From the listing below, pull out the lines that hold "agent".
[Start of Attachment]
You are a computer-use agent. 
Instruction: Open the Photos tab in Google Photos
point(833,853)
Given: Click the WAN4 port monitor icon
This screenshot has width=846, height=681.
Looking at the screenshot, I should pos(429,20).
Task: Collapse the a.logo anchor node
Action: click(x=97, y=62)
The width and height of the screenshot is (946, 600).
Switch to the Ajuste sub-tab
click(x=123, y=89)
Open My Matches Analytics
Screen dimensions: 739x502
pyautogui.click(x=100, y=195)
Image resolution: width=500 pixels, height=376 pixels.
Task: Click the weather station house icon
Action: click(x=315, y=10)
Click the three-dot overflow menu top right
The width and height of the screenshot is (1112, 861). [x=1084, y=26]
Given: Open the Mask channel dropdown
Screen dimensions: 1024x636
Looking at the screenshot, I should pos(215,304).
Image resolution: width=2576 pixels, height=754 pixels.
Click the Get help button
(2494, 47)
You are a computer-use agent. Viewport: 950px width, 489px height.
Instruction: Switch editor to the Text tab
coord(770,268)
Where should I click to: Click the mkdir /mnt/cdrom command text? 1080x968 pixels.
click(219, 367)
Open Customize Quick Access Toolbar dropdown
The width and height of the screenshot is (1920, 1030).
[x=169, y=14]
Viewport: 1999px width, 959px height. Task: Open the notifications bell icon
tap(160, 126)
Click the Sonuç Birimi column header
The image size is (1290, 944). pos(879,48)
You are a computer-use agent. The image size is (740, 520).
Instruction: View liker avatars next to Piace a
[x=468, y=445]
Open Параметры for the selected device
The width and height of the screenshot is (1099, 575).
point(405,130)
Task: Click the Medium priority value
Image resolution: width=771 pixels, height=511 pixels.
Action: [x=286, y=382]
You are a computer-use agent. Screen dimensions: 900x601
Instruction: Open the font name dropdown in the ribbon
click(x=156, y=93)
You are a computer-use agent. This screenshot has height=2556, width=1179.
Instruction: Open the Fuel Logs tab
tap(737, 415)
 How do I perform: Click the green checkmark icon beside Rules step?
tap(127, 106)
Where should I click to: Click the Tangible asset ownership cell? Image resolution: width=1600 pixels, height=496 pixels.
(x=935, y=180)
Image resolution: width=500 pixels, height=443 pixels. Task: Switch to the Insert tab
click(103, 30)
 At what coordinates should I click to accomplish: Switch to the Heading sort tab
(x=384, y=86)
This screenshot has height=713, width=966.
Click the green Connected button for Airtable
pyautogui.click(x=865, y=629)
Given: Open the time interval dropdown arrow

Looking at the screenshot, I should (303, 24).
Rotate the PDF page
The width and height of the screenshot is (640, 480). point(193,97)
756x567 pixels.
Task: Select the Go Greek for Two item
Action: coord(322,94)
[End of Attachment]
Task solution:
You are a computer-use agent. 
You are a computer-use agent. Viewport: 950px width, 489px height.
You are a computer-use agent. The image size is (740, 520).
You are a computer-use agent. Screen dimensions: 900x601
You are a computer-use agent. This screenshot has height=2556, width=1179.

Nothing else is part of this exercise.